O estudo, publicado na revista científica Nature Cell Biology, foi liderado pela professora de biologia de células-tronco Emi Nishimura, do Instituto de Ciências Médicas da Universidade de Tóquio. A pesquisa analisou o comportamento das chamadas células-tronco dos melanócitos, responsáveis pela produção do pigmento que dá cor aos cabelos.
Com o envelhecimento natural, essas células sofrem danos e deixam de funcionar corretamente. Segundo os pesquisadores, o organismo reage eliminando essas células defeituosas dos folículos capilares. O resultado visível desse processo é o surgimento dos fios grisalhos.

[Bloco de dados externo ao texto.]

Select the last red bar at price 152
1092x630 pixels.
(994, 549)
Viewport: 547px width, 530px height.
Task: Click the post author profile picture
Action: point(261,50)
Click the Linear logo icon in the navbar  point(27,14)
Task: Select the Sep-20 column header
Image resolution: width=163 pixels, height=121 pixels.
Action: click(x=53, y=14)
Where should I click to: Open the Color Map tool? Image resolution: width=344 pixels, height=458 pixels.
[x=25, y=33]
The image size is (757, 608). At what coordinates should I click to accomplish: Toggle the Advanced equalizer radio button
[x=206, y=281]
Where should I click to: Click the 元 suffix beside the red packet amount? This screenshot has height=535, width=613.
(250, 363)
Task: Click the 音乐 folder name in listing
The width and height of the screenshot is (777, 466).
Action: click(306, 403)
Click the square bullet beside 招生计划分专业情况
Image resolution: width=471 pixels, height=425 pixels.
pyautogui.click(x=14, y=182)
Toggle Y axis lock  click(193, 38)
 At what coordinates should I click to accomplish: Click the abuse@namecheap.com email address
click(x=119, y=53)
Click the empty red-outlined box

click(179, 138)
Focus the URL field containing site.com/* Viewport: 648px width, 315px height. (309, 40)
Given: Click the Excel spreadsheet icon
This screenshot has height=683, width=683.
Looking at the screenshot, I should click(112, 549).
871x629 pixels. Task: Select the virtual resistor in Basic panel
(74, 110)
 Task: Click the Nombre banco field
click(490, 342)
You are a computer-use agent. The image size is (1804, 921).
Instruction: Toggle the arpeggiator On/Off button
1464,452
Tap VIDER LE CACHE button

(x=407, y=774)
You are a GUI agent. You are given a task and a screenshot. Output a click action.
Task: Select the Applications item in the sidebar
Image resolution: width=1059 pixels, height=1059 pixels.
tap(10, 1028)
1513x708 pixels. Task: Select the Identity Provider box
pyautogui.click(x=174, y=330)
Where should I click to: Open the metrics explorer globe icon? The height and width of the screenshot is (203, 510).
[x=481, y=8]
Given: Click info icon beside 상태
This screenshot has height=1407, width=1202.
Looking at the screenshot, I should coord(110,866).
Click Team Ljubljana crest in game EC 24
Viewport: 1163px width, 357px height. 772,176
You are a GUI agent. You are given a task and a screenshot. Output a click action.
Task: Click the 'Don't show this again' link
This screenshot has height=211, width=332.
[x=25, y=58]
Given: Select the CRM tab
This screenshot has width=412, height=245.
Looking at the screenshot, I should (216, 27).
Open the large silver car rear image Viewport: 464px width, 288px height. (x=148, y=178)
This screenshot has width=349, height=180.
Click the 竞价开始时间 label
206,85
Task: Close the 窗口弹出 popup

Experimentos revelam ligação com o câncer
Durante os experimentos, camundongos tiveram a pele artificialmente envelhecida por meio de exposição à radiação. Nesses animais, houve perda acelerada das células-tronco dos melanócitos, o que levou ao embranquecimento dos pelos. Para os cientistas, esse processo indica que o corpo estava se livrando de células danificadas.
Em um segundo cenário, os pesquisadores expuseram outros camundongos a substâncias cancerígenas. Nesses casos, compostos químicos ativaram as células-tronco dos melanócitos, estimulando sua multiplicação e retardando o aparecimento dos fios brancos. No entanto, as células danificadas permaneceram ativas nos folículos e, posteriormente, evoluíram para melanoma.
Um mecanismo de autoproteção do organismo no cabelo
A partir dos resultados, a equipe concluiu que o embranquecimento dos cabelos funciona como uma espécie de “autolimpeza” celular, removendo células potencialmente perigosas antes que elas se tornem cancerígenas. Já a supressão desse processo natural — provocada por agentes carcinogênicos — pode aumentar significativamente o risco de câncer.
“O cabelo grisalho não surge sem motivo. Ele reflete um processo seletivo no qual células danificadas estão sendo eliminadas”, afirmou Emi Nishimura, em comunicado divulgado pela universidade.
Os cientistas reforçam que ter cabelo grisalho não impede diretamente o câncer, mas revela uma resposta natural do organismo diante de células danificadas. Assim, o que por muito tempo foi visto apenas como um sinal do envelhecimento pode, na verdade, representar uma adaptação evolutiva para manter o corpo saudável por mais tempo.